Totalitarianism implies that the words and authority of the government or person or the party are final and nobody can question. This type of government is based on an ideology. So whatever the government does is supported by the ideology.
It has been claimed that Rousseau propagated an ideology and that ideology has been briefly stated by J. S. McClelland:
“Rousseau’s insistence that the history of all hitherto existing societies is the history of force and fraud is an ideological statement.”
To fight against this fraud and deterioration of morality, ethics and general values Rousseau wanted to make the state or its administrative system all-powerful. In Rousseau’s time there were no party governments or—like today—all-powerful bureaucracy. His state and general will are all-powerful.
There are few elements of totalitarianism in his writings and one such element is “forced to be free.” He has said that if anyone refuses to accept the decision or directions of the general will he will be forced to accept it.
His firm belief was that the general will represents the real will of all. The welfare of all individuals contain in this general will.

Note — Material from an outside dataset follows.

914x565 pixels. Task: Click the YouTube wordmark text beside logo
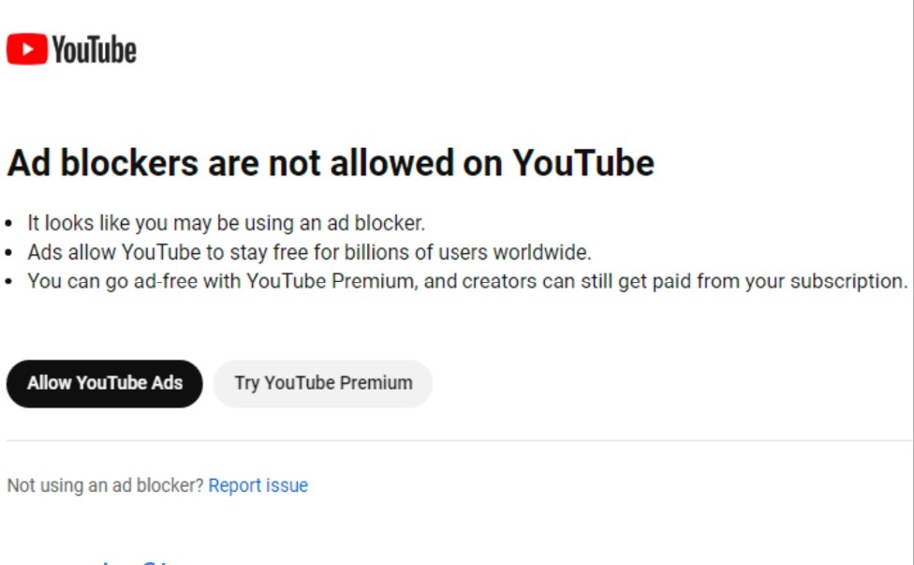pos(95,50)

This will can never be wrong. All the individuals, participating in an open assembly, decided the general will. So such a will can never be wrong. If it is the exact nature of general will every individual is bound to obey or accept it.

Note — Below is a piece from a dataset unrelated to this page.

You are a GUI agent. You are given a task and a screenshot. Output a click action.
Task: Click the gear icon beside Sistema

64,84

Any refusal will be followed by application of force. That is why he has used the very controversial words— “forced to be free.” The coexistence between force and freedom is practically impossible.
It is unfortunate that Rousseau has made that coexistence. In other words, force and freedom can never be bed-fellows. The result is that Rousseau has been depicted as a totalitarian.

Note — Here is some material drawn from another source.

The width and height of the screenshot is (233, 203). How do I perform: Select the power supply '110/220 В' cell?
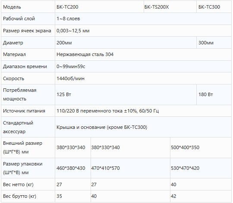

Why Rousseau is called a totalitarian thinker is quite manifest in his observation he makes in Chapter VI (The Limits of the Sovereign Power); “If the state is a moral person whose life is in the union of its members, and if the most important of its cares is the care for its own preservation, it must have a universal and compelling force, in order to move and dispose each part as may be most advantageous to the whole. As nature gives each man absolute power over all its members also.”
The passage is quite lengthy. What I want to emphasize is that the seeds of totalitarianism are to be found in Rousseau’s writing and this allegation is not baseless. Knowingly or unknowingly, Rousseau made certain statements or comments which have made his readers or commentators brand him as a totalitarian.
But there are many scholars who claim that Rousseau was not totalitarian, though there are certain aspects in his thought which hint at his totalitarianism. The renowned scholar Plamenatz is of opinion that Rousseau was a democrat in toto. A totalitarian minded person cannot start his book—Man is born free and everywhere he is in chains. A totalitarian cannot suggest an open assembly for law making and administrative purposes. He was a great supporter of popular sovereignty and direct democracy.
In his A Discourse on the Origin of Inequality he unequivocally condemns the gross inequality. His most controversial phrase—forced to be free— is treated as a vital source of totalitarianism. But many thinkers are of opinion that the real meaning of the term is none will be allowed to do any harm to society.
Once the general will is formed, everyone is legally bound to obey its conditions because he was a participant in the process of general will. Even today, in all democratic states, once a law has been enacted by the law-making body it is binding on all. But do we call it totalitarian?
Maurice Cranston is of opinion that it is very difficult to find out the seeds or elements of totalitarianism in the writing of Rousseau. J. S. McClelland says that though Talmon has said that Rousseau was a totalitarian there is doubt about it.
There are enough elements of democracy in the writings of Rousseau. From his writings we come to know that lie did not like the British model of parliamentary system.
He, on the other hand, thought of periodic system of open general assembly and the formation of general will. In his opinion society is evil, irrational and corrupt. In such society there are inequalities.
These are to be corrected with a strong hand and that has been suggested by him. It has been said that all the socialists of subsequent ages are called the grandchildren of Rousseau.
It is admitted on all hands that there are certain perceptible aspects of totalitarianism in socialist thought and in that sense he might be called a totalitarian.